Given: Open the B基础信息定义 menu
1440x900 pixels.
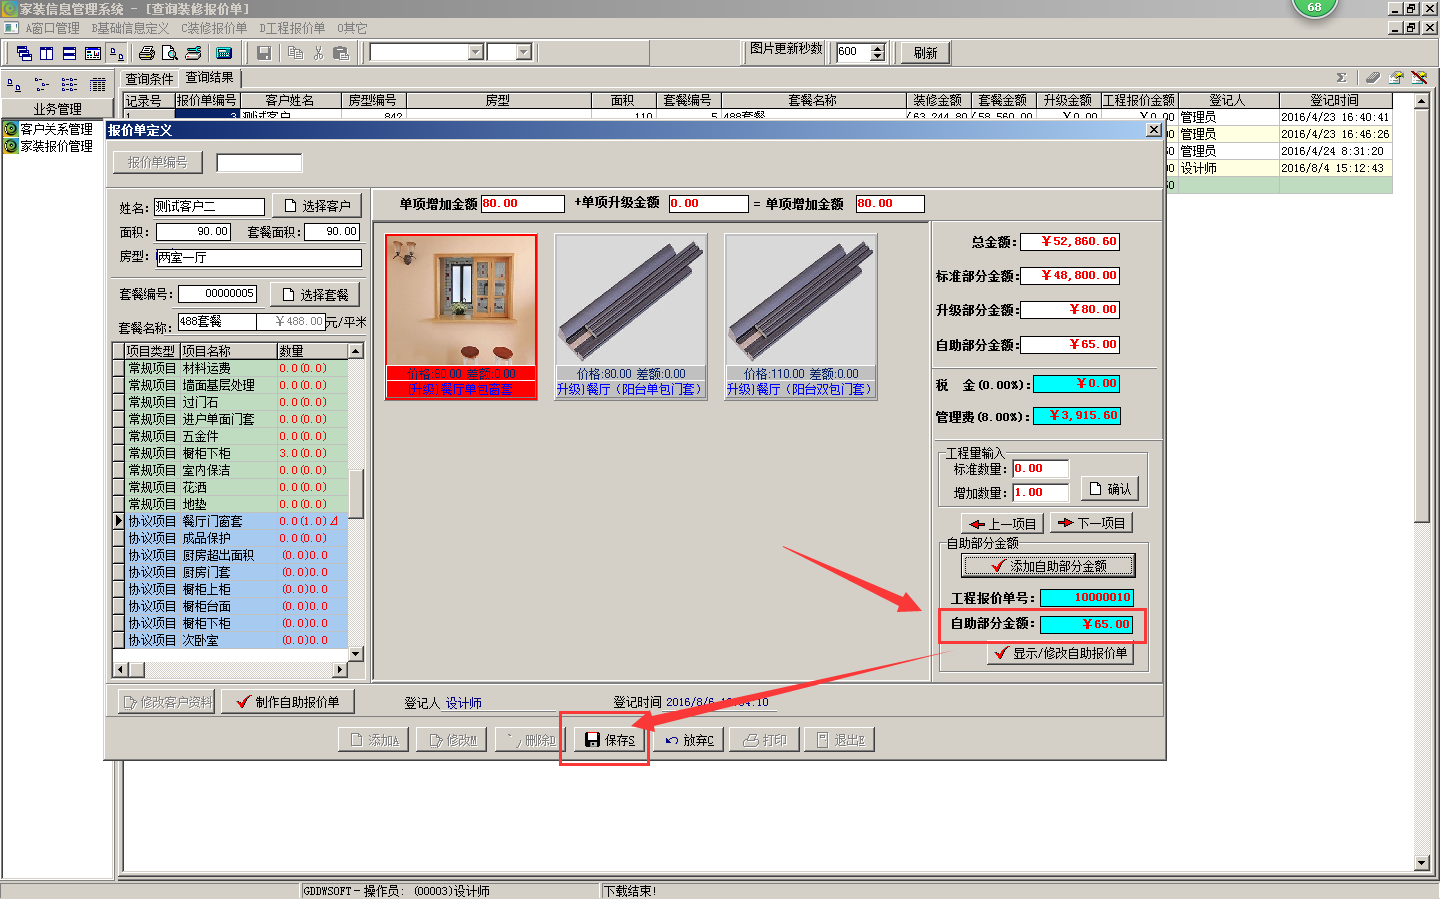Looking at the screenshot, I should [130, 28].
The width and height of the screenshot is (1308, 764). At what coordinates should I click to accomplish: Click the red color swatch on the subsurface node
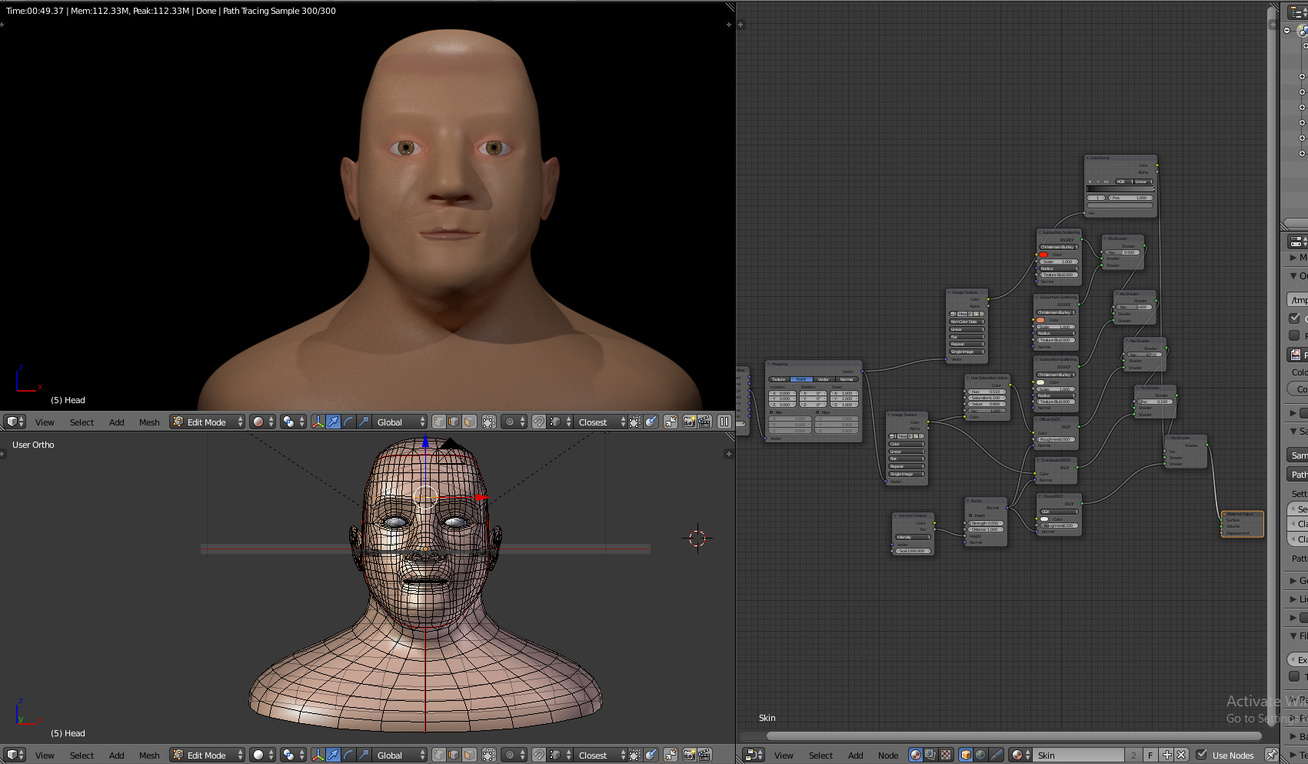[x=1044, y=255]
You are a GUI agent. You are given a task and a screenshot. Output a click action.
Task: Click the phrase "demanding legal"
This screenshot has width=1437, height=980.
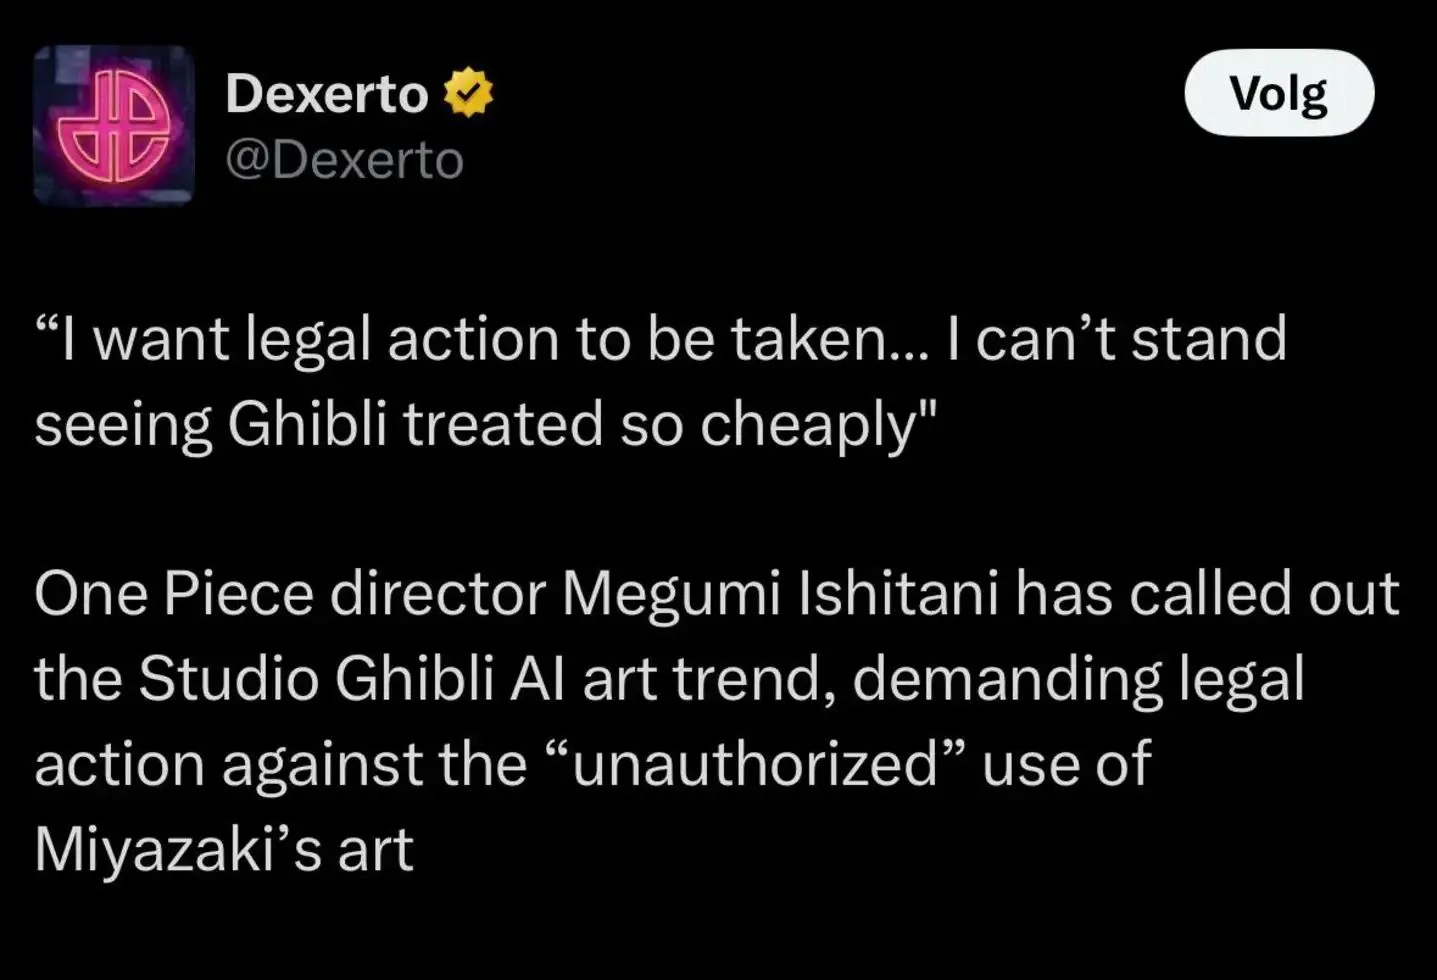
^^^^^^^^^^^^^^^^
• _WHAT YOU NEED TO DO_:
Output the records above unchanged, minus their pictures.

• _EXERCISE SOLUTION_:
Given: Open the B基础信息定义 menu
1440x900 pixels.
Looking at the screenshot, I should [130, 28].
The width and height of the screenshot is (1308, 764). At what coordinates should I click to accomplish: Click the red color swatch on the subsurface node
[x=1044, y=255]
You are a GUI agent. You are given a task and a screenshot. Output a click action.
Task: Click the phrase "demanding legal"
This screenshot has width=1437, height=980.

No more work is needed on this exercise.